### WHAT THE EXERCISE ASKS
Look through the records that follow. Copy every line containing the word "button".

### ENTRIES SUPPLIED
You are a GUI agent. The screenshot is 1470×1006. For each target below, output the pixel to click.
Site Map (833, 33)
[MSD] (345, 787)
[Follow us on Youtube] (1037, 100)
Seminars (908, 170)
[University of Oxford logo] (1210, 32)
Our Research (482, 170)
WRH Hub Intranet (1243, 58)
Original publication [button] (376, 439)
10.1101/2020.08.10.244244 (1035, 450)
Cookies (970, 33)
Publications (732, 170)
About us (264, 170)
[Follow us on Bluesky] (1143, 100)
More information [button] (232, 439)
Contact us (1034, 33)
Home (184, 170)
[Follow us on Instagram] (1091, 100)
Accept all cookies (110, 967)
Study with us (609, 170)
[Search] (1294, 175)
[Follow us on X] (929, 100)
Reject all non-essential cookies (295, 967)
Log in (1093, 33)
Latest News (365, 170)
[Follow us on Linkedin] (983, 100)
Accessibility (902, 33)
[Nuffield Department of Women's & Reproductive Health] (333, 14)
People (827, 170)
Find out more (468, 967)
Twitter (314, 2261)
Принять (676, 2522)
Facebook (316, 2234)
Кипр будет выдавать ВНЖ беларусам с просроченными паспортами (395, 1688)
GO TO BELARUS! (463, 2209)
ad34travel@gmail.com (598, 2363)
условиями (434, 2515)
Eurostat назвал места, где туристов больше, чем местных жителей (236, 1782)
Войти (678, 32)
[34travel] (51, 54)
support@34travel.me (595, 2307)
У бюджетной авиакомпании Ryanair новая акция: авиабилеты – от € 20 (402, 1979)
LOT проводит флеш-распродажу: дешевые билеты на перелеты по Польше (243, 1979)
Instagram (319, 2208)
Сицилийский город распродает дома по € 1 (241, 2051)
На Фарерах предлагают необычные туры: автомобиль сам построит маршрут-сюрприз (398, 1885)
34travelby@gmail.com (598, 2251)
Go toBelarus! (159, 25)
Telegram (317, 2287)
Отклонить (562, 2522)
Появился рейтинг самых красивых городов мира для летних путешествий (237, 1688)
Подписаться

### RESPONSE TO THIS TASK
Original publication [button] (376, 439)
More information [button] (232, 439)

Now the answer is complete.